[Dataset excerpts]
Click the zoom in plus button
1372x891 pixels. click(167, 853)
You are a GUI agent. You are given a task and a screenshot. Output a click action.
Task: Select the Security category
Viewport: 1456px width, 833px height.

● What the task asks: Transcribe all of the data above, keeping each line exactly as it stands.

● Completed task:
Click the zoom in plus button
1372x891 pixels. click(167, 853)
You are a GUI agent. You are given a task and a screenshot. Output a click action.
Task: Select the Security category
Viewport: 1456px width, 833px height.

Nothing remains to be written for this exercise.